[WEB4LIB] RE: Chronicle article: Google Unveils a Search Engine Focused on Scholarly Materials

Sloan, Bernie bernies at uillinois.edu
Fri Nov 19 10:37:20 EST 2004


Karen Schneider said:

"I thought it was interesting that the Chronicle reporter used the term
'navel gazing' rather than 'ego surfing.'"

I also thought it was an odd term to use in that context. But to me it
looked like he was quoting someone.

Anyway, in this context I kinda like the term "citation autobiography".
:-) 

It was coined by Thomas Nissonger to describe the process of searching
for references to articles/papers written by the searcher. 

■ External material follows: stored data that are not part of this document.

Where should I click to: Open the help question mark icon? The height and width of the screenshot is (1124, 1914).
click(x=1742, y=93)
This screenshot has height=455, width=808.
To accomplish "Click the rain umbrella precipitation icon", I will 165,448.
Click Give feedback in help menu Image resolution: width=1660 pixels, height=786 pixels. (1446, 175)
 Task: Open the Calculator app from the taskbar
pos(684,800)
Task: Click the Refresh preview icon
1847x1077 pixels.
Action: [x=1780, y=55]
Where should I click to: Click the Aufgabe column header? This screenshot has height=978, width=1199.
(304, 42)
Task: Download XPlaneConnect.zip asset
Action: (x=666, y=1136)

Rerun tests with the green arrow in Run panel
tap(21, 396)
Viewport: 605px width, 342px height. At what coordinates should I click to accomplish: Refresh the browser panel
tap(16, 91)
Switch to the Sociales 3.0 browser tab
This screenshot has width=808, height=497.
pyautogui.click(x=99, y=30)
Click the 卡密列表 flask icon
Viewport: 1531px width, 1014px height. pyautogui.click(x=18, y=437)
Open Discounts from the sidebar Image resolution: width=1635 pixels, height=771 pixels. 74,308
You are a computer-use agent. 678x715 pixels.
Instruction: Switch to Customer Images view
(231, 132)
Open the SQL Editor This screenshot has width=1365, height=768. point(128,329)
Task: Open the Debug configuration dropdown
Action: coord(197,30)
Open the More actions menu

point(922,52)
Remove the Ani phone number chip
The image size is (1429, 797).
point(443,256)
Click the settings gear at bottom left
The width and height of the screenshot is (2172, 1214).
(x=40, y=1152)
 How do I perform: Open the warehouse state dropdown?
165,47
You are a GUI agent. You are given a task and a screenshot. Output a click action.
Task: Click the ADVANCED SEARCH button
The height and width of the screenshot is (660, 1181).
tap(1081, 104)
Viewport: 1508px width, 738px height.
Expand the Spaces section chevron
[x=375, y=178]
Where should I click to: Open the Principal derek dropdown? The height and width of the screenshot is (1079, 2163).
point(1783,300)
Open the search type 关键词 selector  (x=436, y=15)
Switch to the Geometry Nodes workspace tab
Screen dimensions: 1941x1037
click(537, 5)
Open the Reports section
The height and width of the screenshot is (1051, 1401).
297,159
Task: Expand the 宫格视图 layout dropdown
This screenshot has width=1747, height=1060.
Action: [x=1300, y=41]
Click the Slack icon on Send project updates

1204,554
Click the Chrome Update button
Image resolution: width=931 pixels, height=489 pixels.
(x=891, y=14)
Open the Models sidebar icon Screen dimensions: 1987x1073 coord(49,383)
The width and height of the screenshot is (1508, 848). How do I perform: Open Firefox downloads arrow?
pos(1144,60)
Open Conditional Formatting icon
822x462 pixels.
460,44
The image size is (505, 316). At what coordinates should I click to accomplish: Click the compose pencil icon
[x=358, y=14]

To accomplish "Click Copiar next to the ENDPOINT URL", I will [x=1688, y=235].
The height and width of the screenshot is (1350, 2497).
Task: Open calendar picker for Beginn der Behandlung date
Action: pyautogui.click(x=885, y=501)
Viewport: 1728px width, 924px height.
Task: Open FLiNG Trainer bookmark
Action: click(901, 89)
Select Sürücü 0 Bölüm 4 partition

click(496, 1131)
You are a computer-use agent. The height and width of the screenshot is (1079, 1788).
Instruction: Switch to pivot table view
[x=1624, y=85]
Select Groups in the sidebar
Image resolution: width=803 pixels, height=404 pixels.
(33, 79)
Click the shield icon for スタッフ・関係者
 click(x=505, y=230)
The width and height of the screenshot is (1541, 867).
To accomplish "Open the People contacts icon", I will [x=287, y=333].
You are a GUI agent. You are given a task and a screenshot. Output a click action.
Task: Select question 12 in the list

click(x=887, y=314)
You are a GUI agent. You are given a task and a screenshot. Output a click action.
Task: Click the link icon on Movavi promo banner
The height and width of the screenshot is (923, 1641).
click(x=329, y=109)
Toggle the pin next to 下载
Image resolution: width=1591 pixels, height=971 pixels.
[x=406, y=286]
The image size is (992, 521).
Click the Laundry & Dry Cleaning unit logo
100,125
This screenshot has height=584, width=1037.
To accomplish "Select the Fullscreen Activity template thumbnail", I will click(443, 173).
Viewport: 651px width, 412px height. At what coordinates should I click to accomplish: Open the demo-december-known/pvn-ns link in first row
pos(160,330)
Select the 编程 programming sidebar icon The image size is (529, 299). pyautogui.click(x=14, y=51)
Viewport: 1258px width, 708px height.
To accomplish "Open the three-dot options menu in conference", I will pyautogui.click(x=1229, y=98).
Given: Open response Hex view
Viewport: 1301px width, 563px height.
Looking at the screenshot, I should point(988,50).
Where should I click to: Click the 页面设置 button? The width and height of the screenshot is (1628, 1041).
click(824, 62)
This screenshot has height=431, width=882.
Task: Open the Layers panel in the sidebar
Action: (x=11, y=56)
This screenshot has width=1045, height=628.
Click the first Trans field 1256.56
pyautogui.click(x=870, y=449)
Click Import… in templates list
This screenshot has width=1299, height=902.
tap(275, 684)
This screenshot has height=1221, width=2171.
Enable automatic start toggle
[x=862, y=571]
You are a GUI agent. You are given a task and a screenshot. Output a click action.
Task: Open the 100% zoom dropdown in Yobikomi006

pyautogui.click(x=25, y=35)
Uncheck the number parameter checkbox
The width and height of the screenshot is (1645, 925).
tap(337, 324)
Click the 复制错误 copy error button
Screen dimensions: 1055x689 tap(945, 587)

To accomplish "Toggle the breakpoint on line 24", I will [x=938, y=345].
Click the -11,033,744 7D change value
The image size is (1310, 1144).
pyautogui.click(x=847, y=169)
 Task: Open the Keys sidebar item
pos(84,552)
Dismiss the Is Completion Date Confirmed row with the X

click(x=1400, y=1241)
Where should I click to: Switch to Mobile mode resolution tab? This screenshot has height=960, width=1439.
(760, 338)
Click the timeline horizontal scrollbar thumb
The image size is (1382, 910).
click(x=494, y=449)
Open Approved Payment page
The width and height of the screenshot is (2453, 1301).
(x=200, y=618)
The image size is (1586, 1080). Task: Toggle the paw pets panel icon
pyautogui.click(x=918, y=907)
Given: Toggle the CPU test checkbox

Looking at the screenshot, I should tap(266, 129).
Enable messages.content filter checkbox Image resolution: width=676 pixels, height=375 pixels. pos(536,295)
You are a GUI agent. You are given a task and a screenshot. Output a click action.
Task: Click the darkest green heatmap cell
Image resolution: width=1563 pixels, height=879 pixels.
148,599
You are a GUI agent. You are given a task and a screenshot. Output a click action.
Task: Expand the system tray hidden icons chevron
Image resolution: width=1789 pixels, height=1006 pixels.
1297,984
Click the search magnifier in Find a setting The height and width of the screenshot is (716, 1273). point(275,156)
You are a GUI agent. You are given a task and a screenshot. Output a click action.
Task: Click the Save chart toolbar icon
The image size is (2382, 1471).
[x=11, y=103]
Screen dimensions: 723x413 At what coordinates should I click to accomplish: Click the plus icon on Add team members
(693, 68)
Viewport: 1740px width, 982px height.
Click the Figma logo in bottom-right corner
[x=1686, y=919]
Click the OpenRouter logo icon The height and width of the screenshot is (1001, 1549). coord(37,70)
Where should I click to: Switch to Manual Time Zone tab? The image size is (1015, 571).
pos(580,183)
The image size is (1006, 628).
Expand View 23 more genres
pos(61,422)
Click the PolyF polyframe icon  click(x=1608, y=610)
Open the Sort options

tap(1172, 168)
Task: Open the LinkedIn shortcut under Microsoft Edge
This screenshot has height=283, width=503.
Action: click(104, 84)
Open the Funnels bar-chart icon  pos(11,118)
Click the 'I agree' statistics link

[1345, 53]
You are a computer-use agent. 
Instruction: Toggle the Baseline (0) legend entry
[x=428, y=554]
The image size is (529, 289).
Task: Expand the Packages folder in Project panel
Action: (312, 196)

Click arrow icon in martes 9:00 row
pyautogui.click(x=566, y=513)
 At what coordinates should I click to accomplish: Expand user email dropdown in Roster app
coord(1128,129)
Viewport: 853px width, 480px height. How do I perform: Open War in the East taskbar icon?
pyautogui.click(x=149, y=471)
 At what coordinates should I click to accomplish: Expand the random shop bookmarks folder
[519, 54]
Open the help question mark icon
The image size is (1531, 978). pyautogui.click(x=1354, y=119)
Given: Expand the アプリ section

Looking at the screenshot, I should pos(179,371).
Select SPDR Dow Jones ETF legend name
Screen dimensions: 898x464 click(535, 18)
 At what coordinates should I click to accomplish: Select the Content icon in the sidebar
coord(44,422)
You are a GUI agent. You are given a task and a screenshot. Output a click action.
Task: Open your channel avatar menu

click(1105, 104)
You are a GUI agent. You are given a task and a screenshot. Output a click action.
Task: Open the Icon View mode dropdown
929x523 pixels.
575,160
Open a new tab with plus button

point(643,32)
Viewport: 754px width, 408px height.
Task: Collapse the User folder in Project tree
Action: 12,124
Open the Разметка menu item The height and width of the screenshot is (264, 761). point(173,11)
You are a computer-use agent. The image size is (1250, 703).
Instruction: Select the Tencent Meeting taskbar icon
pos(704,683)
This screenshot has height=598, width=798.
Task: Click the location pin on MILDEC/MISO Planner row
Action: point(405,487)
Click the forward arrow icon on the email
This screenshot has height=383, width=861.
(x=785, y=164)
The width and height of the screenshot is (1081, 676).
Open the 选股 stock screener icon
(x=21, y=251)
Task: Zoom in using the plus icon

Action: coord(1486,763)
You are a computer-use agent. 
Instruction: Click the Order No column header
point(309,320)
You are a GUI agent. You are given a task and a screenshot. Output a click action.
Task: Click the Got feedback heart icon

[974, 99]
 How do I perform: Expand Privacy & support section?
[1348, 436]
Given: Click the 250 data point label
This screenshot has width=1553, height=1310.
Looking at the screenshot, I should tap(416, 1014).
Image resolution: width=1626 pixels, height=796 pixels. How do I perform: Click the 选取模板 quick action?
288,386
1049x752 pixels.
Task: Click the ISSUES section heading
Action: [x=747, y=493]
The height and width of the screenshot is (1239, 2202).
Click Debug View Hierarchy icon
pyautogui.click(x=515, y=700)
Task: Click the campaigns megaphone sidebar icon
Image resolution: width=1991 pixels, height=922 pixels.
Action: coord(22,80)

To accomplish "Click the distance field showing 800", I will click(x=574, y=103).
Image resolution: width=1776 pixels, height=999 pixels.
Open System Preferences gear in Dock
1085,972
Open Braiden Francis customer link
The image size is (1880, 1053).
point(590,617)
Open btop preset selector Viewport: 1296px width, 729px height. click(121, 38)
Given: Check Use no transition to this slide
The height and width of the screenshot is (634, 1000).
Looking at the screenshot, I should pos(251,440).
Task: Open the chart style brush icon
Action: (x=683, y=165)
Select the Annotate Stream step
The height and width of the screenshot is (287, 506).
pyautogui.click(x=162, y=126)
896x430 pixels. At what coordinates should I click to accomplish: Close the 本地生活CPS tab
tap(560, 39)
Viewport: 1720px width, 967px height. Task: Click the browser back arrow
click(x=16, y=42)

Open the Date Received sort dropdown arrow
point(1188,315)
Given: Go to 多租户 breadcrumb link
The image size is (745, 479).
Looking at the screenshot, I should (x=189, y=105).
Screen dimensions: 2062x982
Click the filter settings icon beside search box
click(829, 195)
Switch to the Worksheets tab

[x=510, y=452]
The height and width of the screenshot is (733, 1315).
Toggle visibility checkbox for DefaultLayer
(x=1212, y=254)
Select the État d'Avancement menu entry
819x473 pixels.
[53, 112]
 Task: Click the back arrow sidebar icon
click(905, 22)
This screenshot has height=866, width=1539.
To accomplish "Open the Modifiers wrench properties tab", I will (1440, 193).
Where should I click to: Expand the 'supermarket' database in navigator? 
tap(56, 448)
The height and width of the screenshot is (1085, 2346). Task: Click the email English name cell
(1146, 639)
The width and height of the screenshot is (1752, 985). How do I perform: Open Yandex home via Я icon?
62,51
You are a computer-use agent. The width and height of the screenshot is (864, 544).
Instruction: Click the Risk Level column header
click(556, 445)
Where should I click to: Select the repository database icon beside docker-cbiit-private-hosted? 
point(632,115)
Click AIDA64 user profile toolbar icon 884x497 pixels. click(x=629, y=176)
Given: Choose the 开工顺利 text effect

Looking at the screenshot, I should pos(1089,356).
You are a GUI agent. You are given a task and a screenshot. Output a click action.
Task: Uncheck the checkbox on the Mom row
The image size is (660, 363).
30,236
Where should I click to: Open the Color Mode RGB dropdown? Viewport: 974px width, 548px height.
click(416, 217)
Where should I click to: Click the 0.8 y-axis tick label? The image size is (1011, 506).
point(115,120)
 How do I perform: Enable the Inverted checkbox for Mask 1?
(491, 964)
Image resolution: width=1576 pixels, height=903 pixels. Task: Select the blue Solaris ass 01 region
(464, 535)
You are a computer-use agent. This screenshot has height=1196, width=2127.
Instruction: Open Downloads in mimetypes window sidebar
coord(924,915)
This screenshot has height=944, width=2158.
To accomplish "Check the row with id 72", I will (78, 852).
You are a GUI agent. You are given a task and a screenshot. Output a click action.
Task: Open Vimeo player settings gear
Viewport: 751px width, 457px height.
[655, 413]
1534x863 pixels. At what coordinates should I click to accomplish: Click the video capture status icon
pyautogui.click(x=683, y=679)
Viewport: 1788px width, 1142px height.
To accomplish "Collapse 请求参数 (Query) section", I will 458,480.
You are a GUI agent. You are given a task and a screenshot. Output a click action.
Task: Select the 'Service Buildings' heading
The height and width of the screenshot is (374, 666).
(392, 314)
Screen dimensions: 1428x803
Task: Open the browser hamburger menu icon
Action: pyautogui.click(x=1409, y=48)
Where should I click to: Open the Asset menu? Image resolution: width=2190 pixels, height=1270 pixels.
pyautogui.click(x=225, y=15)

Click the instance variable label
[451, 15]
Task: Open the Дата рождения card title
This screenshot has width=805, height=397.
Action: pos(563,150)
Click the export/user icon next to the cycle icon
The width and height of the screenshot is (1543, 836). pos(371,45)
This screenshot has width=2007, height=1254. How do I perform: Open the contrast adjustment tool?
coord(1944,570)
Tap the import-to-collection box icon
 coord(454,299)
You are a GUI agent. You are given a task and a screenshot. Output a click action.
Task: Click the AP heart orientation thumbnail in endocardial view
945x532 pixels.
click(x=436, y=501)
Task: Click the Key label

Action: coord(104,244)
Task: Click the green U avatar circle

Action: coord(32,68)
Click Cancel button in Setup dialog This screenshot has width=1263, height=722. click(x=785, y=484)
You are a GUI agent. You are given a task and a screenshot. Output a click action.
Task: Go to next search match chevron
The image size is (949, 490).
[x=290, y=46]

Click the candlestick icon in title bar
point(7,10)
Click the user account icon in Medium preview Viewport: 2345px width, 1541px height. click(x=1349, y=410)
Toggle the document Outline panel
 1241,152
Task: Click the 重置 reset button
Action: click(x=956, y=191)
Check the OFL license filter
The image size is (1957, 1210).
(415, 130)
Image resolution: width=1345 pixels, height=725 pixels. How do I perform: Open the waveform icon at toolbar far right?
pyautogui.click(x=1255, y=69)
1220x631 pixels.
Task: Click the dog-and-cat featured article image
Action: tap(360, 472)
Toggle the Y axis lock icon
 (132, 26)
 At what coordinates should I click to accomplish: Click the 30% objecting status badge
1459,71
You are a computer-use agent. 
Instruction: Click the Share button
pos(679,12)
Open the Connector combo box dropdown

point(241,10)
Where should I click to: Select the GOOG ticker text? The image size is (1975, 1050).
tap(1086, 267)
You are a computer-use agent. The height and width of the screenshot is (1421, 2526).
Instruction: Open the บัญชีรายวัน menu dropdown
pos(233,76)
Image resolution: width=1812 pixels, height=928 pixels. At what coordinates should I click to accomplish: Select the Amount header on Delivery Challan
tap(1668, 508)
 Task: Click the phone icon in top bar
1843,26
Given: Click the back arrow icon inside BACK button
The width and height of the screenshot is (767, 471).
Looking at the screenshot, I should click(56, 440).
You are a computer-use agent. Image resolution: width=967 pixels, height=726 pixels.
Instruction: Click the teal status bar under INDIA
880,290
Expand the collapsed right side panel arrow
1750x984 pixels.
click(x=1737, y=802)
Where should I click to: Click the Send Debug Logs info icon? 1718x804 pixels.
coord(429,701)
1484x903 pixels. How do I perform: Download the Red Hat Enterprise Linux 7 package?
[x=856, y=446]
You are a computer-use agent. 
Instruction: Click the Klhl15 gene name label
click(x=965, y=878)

-----Original Message-----
From: web4lib at webjunction.org
[mailto:web4lib at webjunction.org] On Behalf Of K.G. Schneider
Sent: Friday, November 19, 2004 9:11 AM
To: Multiple recipients of list
Subject: [WEB4LIB] RE: Chronicle article: Google Unveils a Search Engine
Focused on Scholarly Materials

The researcher they interviewed said, "With a good ranking algorithm,
the
need for limiting is less significant than it used to be. ...It is if
the
ranking is not good that I have to increasingly refine my search until I
get
exactly what I want."

I'm mulling over that, search-wise, and I don't disagree with it in
general
(and Google is aiming for "in general"), but there are some specialized
searches that come to mind that this doesn't address. For just one
example,
a scholar may be looking for major news articles for a particular date
in
history, to give background and context to a historical piece. You can
do
that in the NY Times database (although I wish it could be filtered
better).


This made me wonder in a big-picture way if we should let other people
fuss
with aggregating data and put our emphasis on pushing specialized search
interfaces. 

I thought it was interesting that the Chronicle reporter used the term
"navel gazing" rather than "ego surfing."